TASK STATEMENT —
Below are some records. Return exactly the lines from the one containing "Click the workflow" through the one containing "Instruction: Expand the", both included, and only those.

PROVIDED MATERIAL —
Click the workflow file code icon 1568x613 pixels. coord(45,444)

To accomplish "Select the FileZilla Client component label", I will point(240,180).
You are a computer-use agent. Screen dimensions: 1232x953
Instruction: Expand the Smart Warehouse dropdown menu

--

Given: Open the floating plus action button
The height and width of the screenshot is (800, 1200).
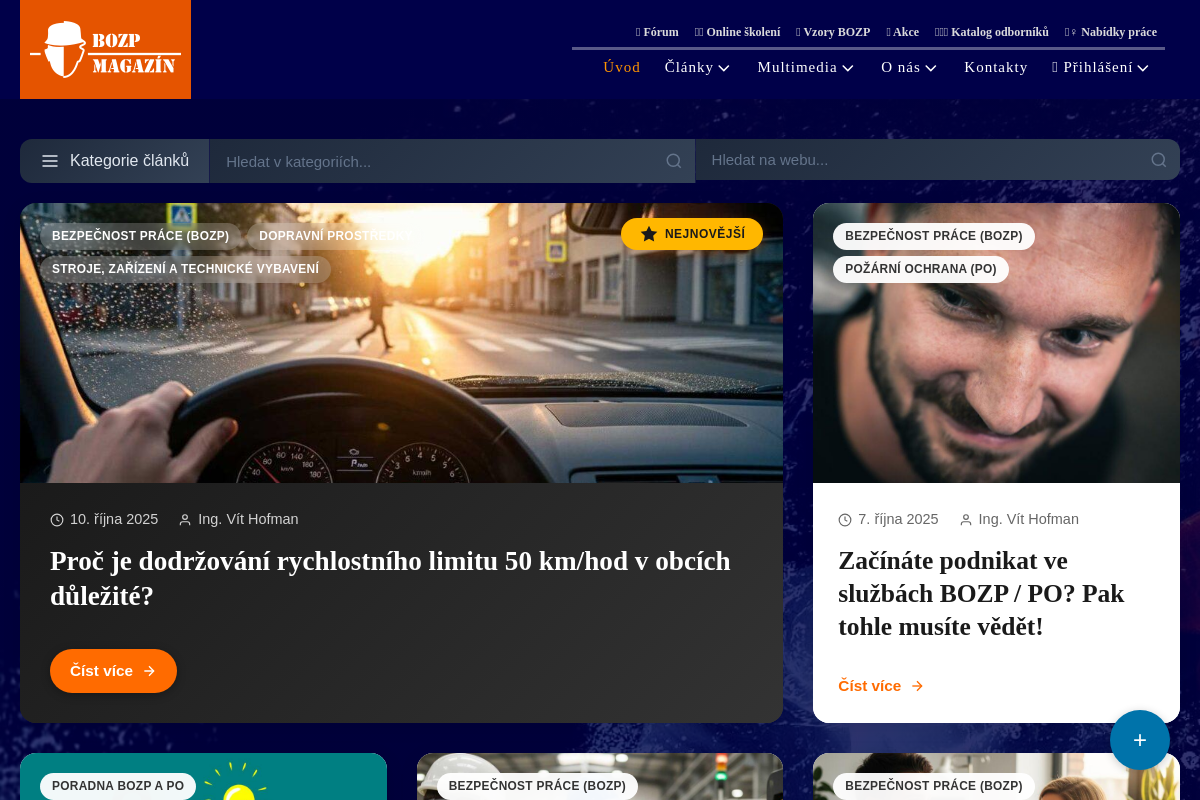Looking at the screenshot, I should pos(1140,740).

==

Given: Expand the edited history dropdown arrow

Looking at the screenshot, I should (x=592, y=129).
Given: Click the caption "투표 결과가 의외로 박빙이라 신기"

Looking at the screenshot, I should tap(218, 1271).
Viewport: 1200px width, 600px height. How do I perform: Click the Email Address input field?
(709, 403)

ANSWER FOR THE TASK —
Click the workflow file code icon 1568x613 pixels. coord(45,444)

To accomplish "Select the FileZilla Client component label", I will point(240,180).
You are a computer-use agent. Screen dimensions: 1232x953
Instruction: Expand the Smart Warehouse dropdown menu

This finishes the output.